Project report due Monday April 8 in class at 3pm. You must email me a description of your proposed project by Monday, March 18.

Everyone must complete a project. The project will consist of 10% of your project, roughly the worth of two homeworks. Your project report should be written as if it were a paper to be submitted to a conference and therefore should contain the following components:

1. A short review about the topic, include any references that you use.
2. A concise description of the problem.
3. A detailed description of your solution to the problem.
4. Matlab simulation results.
5. A discussion of the significance of these results.
6. The appendix should contain complete MATLAB codes, messy derivations and any other information too detailed to keep in the main body.

You are strongly encouraged to come up with your own idea for a project. The best projects relate to something you have already worked on or familiar with. If you have the capability of measuring data of any kind yourself, then this can lead to an excellent project.

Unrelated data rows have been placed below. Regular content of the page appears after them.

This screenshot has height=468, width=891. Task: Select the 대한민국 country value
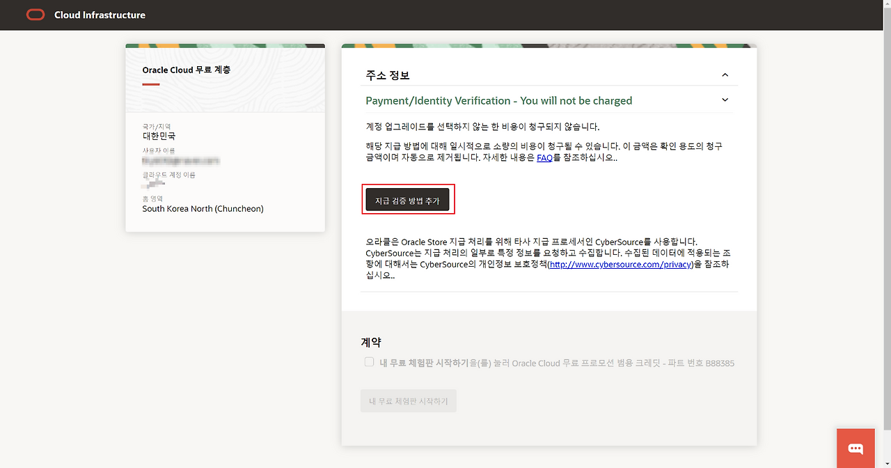[159, 136]
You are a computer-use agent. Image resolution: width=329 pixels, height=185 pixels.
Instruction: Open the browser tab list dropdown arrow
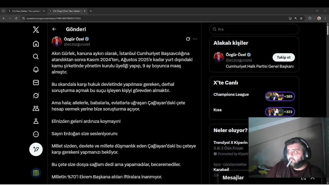click(x=3, y=11)
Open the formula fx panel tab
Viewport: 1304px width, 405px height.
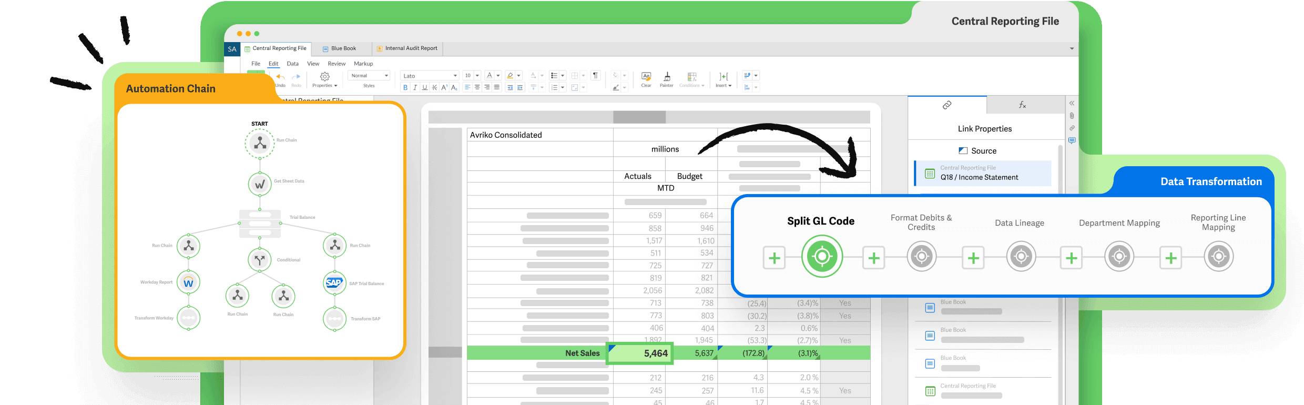[x=1022, y=105]
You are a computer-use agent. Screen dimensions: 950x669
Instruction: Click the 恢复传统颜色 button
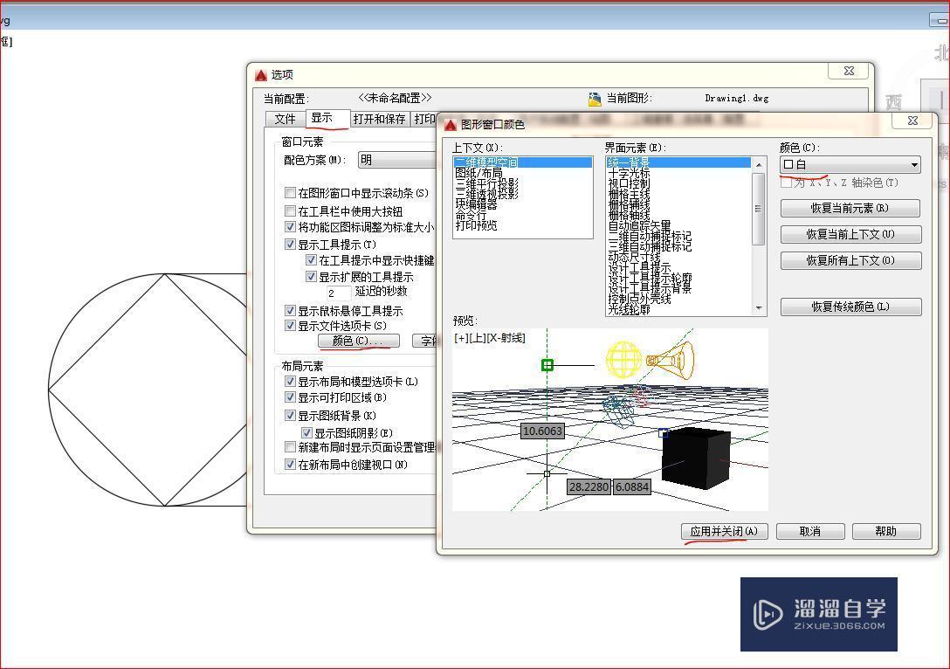(x=850, y=307)
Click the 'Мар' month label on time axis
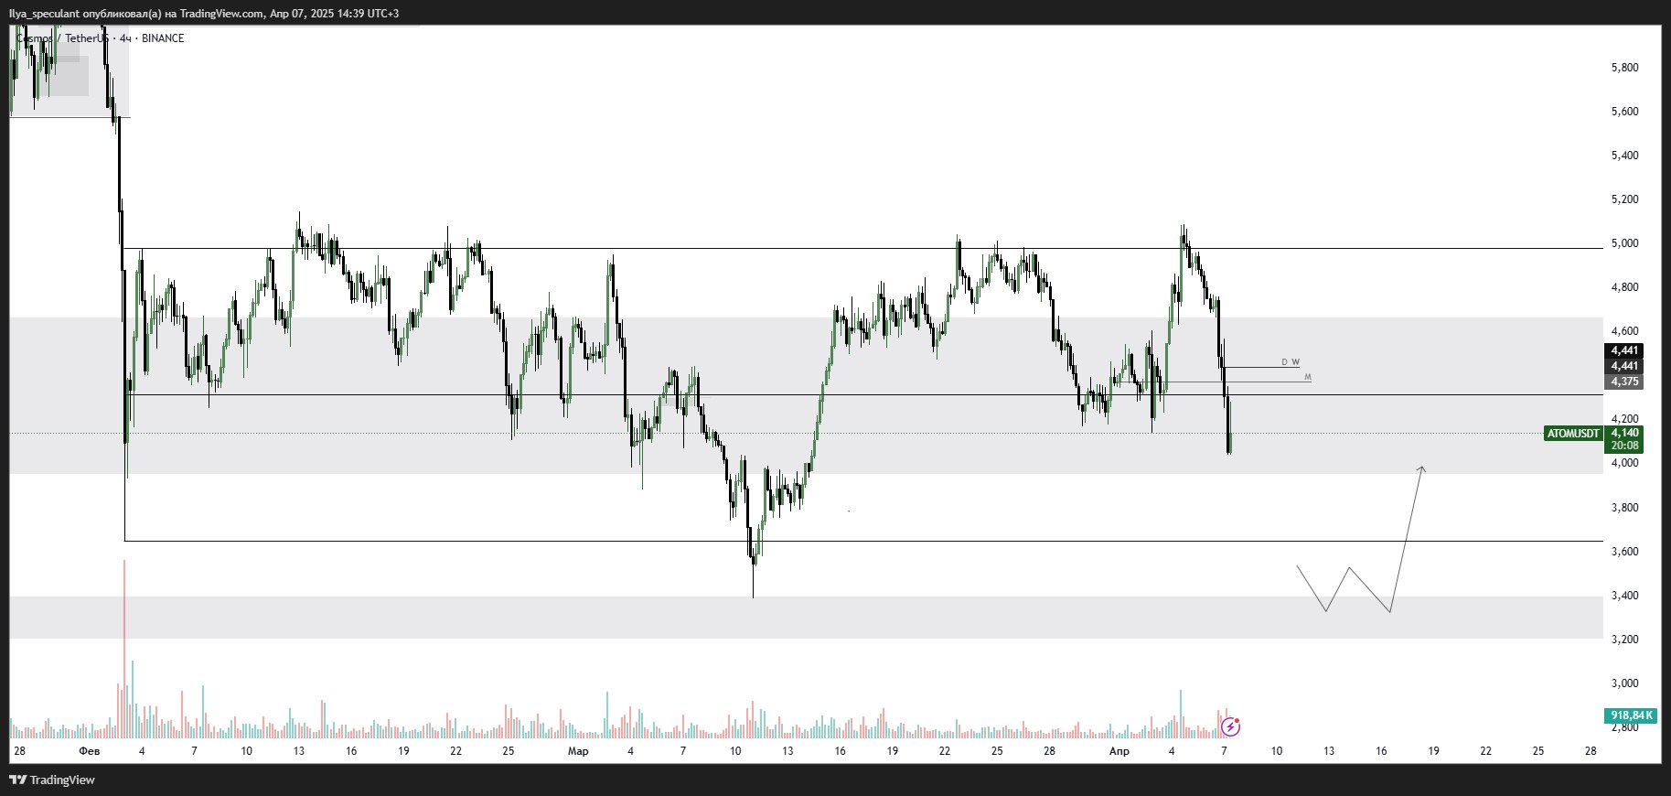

1. In the application chapters of Widrow's book, there are sections on dsp filter design, control, communications and array beam forming. Any applications in these areas can be used in projects.
2. Add varying amounts of noise to a signal and use a reference to recover the original signal the best you can. If you know the original signal, you can measure exactly how well your algorithm is working. The original signal can be speech, an eeg trace or any other real signal.
3. Adaptive noise cancellation without a reference signal.
4. Recover a periodic signal from broadband noise.
5. Time delay estimation.
6. Problems dealing with multiple time series data.
7. How many taps? Use the information theoretic criterion described in Haykin section 2.10 and develop an algorithm for choosing an appropriate number of taps. How well does it work?
8. So far we have assume that all signals are stationary. How quickly can the statistics of the signal change while still allowing LMS to keep up?
9. Linear prediction is a very popular area. There is a whole chapter of Haykin deals with linear prediction. You can predicting a whole host of standard time series data that are available on the internet, e.g. financial time series, chaotic time series.
10. Any theoretical analysis of convergence of LMS or other aspect of adaptive filters makes a good project. Make sure that you are the type of person cut out for this.
11. If you are graduating this semester and therefore not able to take neural networks in the Fall, you may want to play with some very simple neural networks. You can contrast the linear adaptive filters with simple but nonlinear neural networks.